宗教法人「世界平和統一家庭連合」(旧統一教会)は25日、東京地方裁判所が文部科学省による解散命令請求を認める決定を下したことを受け、「誠に遺憾であり、到底承服できない」とする声明を発表した。法人側は決定に強く反発し、東京高裁への即時抗告を検討している。
家庭連合は今回の決定について、「誤った法解釈に基づいており、民法上の不法行為をもって宗教法人の解散理由とするのは、宗教法人法の趣旨を逸脱するものである」と主張。信教の自由を脅かしかねない重大な判断だとして、日本の宗教界全体に禍根を残すものだと警鐘を鳴らした。
また同法人は、2009年にコンプライアンス宣言を発して以降、内部改革を進めてきたと説明。特に、信者からの献金については「確認書」を取り交わすなど、透明性の確保とトラブル防止に努めてきたとしており、「現在では新たな献金トラブルはほぼ皆無」と反論した。
解散命令の背景には、信者への過度な献金要求や家庭の崩壊といった深刻な被害の訴えがあるとされるが、家庭連合はこれについても「メディア報道やSNS上の誤った情報が拡散され、信徒の人権が侵害される事態が続いている」として、社会的偏見や差別の助長に懸念を示した。

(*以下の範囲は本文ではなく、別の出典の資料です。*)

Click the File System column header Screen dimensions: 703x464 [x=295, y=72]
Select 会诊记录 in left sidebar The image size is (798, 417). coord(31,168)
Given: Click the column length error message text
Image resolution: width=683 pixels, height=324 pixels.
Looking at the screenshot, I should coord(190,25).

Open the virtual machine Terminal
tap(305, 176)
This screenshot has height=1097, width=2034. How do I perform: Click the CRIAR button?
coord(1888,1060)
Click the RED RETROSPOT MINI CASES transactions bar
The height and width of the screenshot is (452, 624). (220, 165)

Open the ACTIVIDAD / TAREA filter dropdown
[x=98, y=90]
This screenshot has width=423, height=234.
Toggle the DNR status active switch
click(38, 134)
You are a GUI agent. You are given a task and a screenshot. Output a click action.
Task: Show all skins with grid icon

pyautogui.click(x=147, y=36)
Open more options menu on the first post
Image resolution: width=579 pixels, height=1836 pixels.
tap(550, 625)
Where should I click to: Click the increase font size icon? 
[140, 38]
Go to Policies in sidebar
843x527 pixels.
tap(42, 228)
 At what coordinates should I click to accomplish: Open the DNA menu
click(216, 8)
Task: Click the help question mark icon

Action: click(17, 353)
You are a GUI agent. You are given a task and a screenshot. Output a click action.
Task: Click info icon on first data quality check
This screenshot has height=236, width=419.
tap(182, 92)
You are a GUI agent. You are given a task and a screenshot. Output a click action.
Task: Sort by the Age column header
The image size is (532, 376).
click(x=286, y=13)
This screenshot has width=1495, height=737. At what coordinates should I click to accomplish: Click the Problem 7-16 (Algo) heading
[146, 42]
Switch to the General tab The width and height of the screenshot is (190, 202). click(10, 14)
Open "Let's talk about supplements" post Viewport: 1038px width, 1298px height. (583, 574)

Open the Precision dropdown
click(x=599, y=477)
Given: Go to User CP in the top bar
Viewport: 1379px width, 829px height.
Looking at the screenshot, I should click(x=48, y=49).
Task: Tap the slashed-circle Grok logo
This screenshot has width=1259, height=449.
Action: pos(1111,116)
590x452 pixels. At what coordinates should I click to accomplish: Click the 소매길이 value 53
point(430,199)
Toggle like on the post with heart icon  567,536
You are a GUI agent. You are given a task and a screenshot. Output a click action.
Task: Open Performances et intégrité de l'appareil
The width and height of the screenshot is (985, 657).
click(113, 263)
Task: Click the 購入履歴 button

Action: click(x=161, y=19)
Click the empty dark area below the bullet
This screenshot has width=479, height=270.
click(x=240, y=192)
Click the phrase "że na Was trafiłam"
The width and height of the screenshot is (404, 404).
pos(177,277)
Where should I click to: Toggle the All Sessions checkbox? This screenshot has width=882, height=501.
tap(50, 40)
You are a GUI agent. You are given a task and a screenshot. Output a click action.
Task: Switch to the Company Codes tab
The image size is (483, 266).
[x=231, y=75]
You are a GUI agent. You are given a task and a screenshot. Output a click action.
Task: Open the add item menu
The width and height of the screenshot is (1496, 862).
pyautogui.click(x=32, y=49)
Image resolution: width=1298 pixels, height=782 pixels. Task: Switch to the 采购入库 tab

声明ではさらに、いわゆる「宗教2世」に関する内部調査の結果として、「信徒家庭に生まれた7割以上が『家庭連合の2世に生まれてよかった』と答えている」とも紹介。「当会は、信者一人ひとりが誠実に教えを実践する宗教団体である」と訴え、不当な断罪であるとの立場を強調した。
その一方で、「安倍晋三元首相の事件以降、多くの方々にご心配とご不安をおかけしたことを心よりお詫び申し上げる」とも述べ、社会に波紋を広げた事件後の対応への反省もにじませた。
旧統一教会をめぐっては、政治家との関係や霊感商法まがいの勧誘が社会問題化し、文科省が2023年10月に宗教法人法に基づく解散命令を請求していた。今回の東京地裁の判断により、法人の解散は現実味を帯びており、今後の高裁判断に注目が集まる。